Het college heeft daarnaast zich goed gemotiveerd op het standpunt gesteld dat [appellant sub 2] deze last heeft overtreden. Daarbij heeft het college terecht van belang geacht dat het gebouw waarin [appellant sub 2] verblijft, een recreatiewoning is in de zin van artikel 1.90 van de planregels. Het gaat namelijk om een gebouw die blijkens de bestemming "Recreatie-Verbflijsrecreatie-2" is bedoeld voor recreatief verblijf, waarbij geldt dat de gebruiker ervan haar hoofdverblijf elders moet hebben. Voor het aannemen van permanente bewoning van die recreatiewoning heeft het college terecht van belang geacht dat [appellant sub 2] zich opnieuw heeft ingeschreven in het in de BRP op het adres van het kampeercentrum. Daarnaast heeft het college terecht gewicht toegekend aan de controle die het heeft uitgevoerd op 9 april 2020, waarbij [appellant sub 2] heeft verklaard ongeveer zes maanden per jaar op het kampeercentrum te verblijven. Verder heeft het college terecht van belang geacht dat haar elektraverbruik in de stacaravan het recreatief verbruik overstijgt.
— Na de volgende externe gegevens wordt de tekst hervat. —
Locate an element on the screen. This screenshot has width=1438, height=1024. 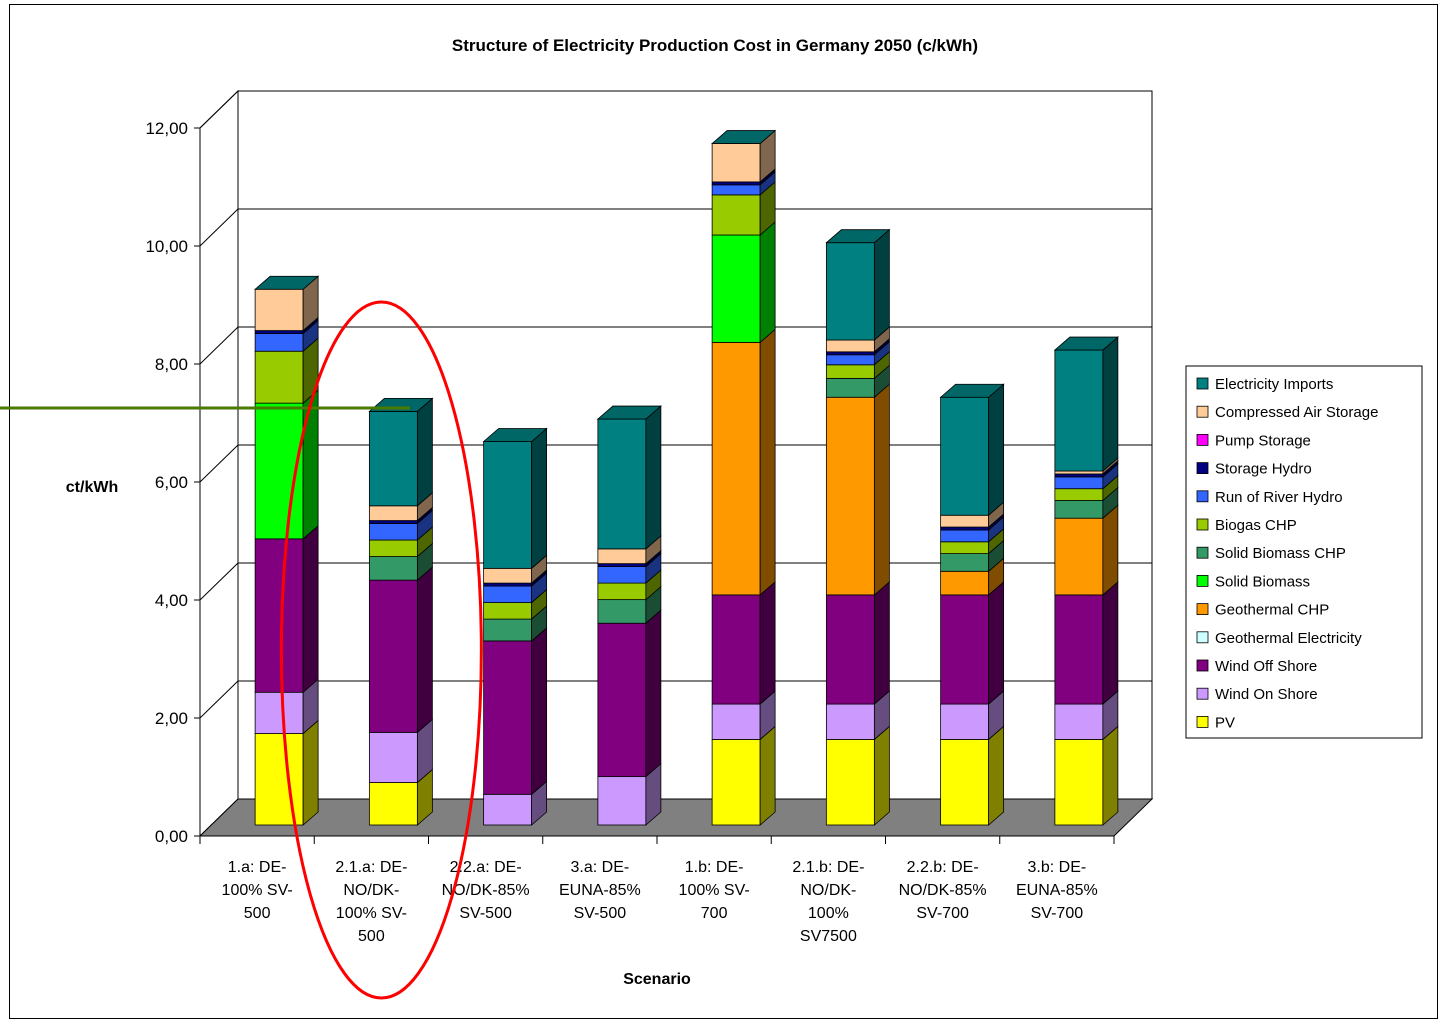
legend-label: Wind On Shore is located at coordinates (1266, 694).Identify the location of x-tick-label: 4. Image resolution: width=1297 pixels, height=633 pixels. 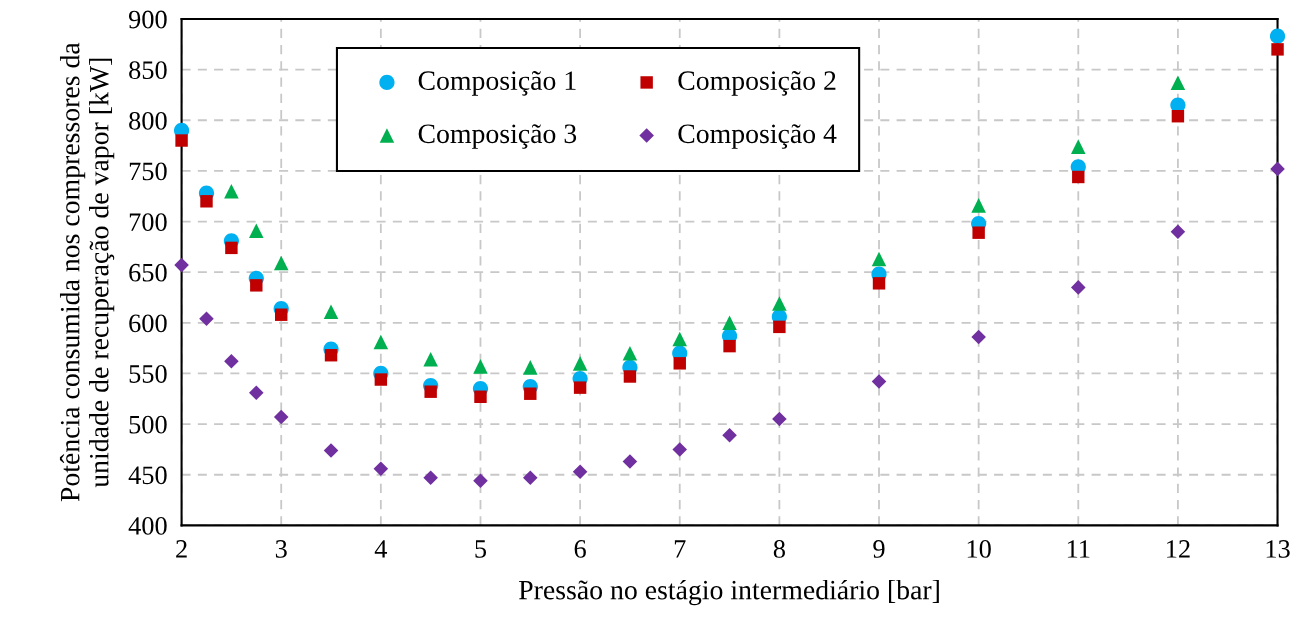
(381, 549).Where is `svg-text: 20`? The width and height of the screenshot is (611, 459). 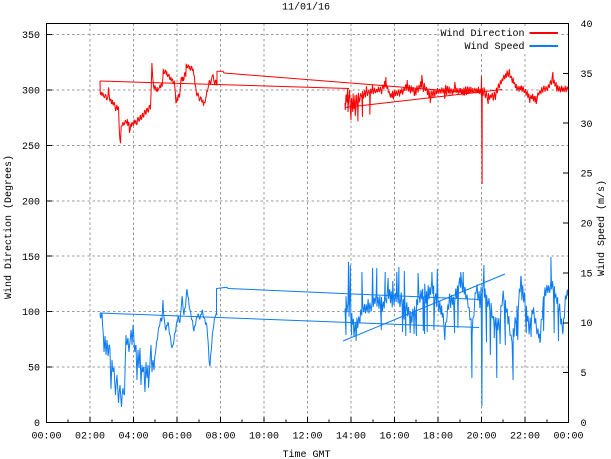 svg-text: 20 is located at coordinates (587, 226).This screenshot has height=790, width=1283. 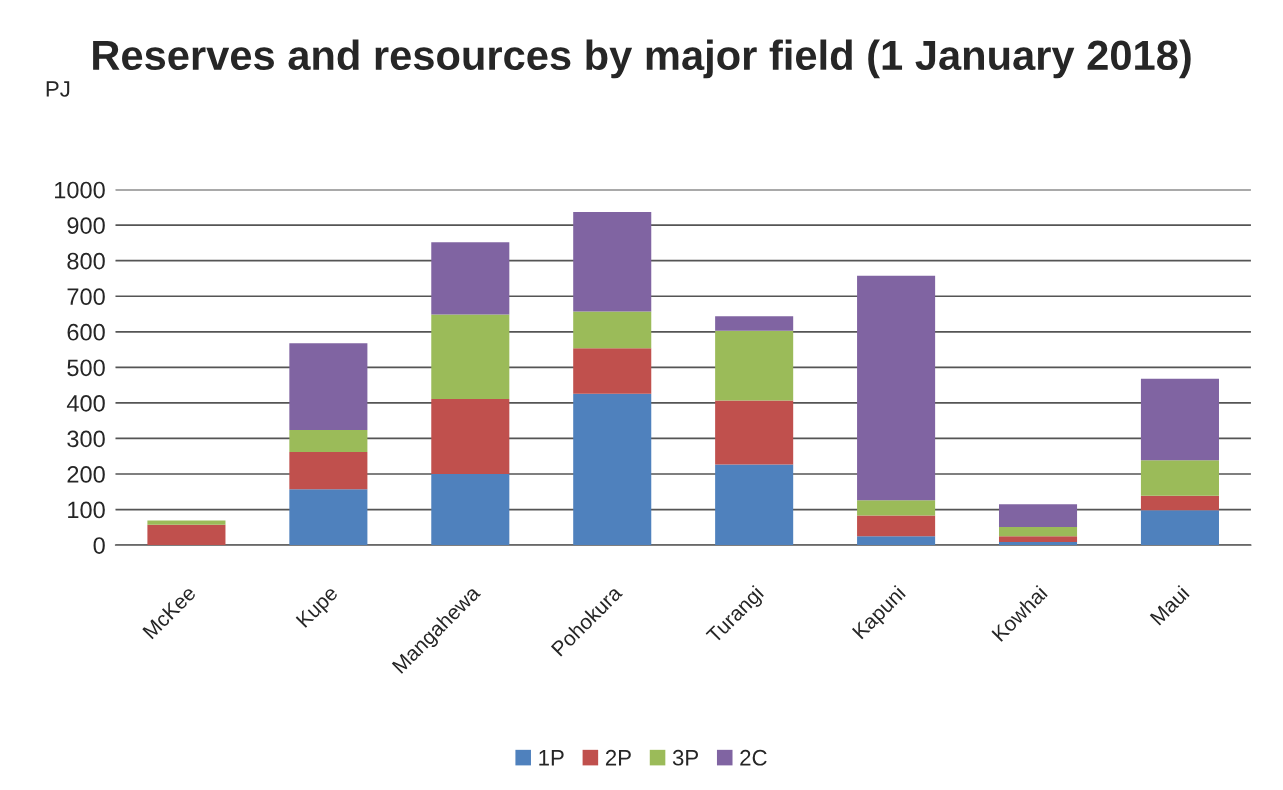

Daar heeft [appellant sub 2] te weinig tegenovergesteld. De enkele stelling dat de meters defect zijn, is niet voldoende voor het oordeel dat het college het verbruik op basis van de meterstanden niet bij haar besluit had mogen betrekken. Ook maakt de omstandigheid dat de registratie in de BRP voor haar van belang is voor het behoud van haar AOW-uitkering niet dat de beoordeling waar zij haar hoofdverblijf heeft, anders is. Verder heeft [appellant sub 2] niet inzichtelijk gemaakt hoe lang en hoe vaak zij op andere plekken verblijft.